LOS ANGELES — Al Delugach, a lightning-fast newspaper “rewrite man” and relentless investigator who defied his own publisher to help expose rampant corruption in a St. Louis labor union in the 1960s, has died. He was 89.

Delugach died Sunday at his home in Los Feliz near downtown Los Angeles of mesothelioma. Family members believe he contracted the incurable form of cancer from asbestos exposure during his service in the U.S. Navy during World War II.

Delugach’s long journalism career ended with nearly two decades at the Los Angeles Times, but former colleagues said that his work in St. Louis — where he shared the 1969 Pulitzer Prize for local investigative reporting — epitomized his integrity and grit.

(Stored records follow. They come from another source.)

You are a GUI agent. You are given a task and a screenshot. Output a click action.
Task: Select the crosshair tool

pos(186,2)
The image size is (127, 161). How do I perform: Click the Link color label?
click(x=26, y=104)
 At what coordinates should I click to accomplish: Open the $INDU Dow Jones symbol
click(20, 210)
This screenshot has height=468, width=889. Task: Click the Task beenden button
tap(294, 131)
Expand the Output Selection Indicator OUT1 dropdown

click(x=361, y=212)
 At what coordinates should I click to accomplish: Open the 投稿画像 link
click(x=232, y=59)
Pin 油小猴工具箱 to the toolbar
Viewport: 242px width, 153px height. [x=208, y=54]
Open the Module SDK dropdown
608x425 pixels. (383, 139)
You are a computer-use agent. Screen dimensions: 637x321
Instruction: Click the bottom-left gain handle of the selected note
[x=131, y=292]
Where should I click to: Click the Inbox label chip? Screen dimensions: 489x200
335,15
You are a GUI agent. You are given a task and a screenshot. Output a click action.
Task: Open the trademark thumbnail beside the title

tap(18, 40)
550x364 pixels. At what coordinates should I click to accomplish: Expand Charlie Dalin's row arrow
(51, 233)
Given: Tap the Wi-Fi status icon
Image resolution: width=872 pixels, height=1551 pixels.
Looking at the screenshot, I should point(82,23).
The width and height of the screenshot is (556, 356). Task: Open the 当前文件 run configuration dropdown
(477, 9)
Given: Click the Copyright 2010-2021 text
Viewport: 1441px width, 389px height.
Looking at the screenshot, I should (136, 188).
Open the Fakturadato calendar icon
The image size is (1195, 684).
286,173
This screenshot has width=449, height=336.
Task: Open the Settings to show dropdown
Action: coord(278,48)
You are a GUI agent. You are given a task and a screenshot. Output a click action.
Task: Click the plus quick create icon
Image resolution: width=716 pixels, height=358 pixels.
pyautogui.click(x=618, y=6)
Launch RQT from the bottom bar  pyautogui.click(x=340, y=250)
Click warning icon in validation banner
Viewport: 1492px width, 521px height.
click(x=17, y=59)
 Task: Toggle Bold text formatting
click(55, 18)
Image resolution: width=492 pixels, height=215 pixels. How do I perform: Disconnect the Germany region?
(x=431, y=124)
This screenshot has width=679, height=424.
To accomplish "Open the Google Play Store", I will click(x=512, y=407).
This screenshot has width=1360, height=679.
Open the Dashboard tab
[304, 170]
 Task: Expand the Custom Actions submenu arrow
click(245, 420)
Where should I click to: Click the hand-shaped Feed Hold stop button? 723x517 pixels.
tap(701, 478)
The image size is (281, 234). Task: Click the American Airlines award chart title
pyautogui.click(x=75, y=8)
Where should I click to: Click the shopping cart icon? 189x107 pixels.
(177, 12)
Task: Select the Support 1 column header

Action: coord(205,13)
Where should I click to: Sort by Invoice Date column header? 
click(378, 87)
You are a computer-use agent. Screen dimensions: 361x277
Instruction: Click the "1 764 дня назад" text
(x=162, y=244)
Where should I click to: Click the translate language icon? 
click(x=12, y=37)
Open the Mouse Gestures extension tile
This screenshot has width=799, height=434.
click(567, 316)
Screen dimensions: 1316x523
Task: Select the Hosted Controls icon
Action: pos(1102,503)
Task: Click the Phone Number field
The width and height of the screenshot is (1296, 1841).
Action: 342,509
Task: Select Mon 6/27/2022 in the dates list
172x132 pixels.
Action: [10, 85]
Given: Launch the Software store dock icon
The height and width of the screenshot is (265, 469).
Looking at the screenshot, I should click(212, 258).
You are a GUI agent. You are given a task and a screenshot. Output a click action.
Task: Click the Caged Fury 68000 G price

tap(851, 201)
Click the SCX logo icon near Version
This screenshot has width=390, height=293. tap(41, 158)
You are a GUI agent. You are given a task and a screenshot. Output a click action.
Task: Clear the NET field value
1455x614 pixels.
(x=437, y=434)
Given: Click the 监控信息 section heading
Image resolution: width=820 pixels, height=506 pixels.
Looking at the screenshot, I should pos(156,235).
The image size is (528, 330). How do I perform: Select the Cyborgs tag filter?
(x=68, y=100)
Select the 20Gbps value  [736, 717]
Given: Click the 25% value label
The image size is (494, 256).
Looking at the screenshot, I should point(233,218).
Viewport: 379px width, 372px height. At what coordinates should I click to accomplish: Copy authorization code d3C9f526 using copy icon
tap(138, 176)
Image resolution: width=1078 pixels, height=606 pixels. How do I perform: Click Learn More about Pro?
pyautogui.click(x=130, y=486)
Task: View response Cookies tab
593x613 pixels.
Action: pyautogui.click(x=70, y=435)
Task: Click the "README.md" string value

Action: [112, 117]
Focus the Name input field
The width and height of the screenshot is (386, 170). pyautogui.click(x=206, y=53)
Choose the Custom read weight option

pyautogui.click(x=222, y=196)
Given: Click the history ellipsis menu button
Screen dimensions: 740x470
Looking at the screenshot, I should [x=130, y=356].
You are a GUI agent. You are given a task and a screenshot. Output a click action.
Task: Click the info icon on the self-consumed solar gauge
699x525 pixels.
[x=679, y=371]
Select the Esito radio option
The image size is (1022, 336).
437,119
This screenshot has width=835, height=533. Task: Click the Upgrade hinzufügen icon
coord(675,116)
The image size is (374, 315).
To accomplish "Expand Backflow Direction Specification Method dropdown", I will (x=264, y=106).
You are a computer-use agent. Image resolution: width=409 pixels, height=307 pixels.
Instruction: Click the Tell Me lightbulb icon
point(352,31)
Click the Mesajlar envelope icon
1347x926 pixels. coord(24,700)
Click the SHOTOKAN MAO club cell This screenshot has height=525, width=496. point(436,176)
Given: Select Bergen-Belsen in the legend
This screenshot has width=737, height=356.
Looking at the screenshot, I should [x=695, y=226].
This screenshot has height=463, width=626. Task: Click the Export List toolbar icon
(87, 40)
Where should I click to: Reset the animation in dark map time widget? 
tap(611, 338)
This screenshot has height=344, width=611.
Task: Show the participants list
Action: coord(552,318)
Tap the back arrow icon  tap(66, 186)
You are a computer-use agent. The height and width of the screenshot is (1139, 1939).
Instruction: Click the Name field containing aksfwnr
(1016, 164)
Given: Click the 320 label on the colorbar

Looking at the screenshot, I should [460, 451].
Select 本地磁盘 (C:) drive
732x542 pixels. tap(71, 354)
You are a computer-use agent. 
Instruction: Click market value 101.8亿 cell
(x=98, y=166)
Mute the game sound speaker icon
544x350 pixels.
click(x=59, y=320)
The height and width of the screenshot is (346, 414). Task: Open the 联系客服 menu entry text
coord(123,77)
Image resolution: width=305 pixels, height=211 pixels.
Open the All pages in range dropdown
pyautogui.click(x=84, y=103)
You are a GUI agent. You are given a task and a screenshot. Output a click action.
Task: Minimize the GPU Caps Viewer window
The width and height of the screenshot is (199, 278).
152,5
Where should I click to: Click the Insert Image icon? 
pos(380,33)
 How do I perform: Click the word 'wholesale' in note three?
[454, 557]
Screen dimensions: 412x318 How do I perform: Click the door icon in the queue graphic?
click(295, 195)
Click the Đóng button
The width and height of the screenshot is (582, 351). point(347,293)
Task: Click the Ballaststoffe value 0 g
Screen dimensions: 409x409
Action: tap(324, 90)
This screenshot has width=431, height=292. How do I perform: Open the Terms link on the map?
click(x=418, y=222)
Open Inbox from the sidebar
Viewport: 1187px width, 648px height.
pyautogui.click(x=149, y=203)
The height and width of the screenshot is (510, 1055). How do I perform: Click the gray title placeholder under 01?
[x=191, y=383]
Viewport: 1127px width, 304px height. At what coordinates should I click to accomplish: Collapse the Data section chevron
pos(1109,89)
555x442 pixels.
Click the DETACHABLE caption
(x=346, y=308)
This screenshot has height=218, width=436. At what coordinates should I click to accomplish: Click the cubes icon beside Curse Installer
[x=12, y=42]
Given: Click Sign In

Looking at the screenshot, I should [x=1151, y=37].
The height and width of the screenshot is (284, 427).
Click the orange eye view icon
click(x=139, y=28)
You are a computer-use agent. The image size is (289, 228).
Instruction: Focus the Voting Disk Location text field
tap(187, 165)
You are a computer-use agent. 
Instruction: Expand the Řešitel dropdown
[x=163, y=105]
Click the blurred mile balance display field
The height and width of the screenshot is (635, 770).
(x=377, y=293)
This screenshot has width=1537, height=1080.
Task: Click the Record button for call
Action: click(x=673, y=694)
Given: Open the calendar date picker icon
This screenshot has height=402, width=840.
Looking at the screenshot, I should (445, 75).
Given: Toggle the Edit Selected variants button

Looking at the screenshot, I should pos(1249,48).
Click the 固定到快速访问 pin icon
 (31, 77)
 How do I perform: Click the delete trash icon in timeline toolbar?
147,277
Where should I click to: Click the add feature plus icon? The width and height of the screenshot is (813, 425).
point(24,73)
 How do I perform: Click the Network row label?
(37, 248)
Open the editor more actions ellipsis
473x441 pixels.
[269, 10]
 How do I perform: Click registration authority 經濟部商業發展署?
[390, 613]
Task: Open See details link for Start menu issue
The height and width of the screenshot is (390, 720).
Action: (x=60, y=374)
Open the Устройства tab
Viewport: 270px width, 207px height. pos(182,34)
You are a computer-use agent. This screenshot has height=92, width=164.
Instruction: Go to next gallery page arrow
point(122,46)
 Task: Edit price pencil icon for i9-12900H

Delugach and fellow reporter Denny Walsh of The St. Louis Globe-Democrat spent three years investigating the Steamfitters union, Local 562. In more than 300 stories, they revealed a pattern of labor racketeering that led to federal indictments for a kickback scheme related to the sale of insurance to the union’s pension fund.

The reporting duo ran into a major obstacle when a new publisher, G. Duncan Bauman, arrived in the midst of their project. Bauman found fault with their coverage and killed a key story — about the federal government quashing its criminal prosecution of the kickbacks. Walsh then took the unorthodox step of leaking the story to a competitor at The Wall Street Journal.

The subsequent coverage led the Justice Department to reverse its decision and pursue indictments against the Steamfitters bosses and others. The federal prosecution, in turn, highlighted the painstaking work Delugach and his partner had done over many months.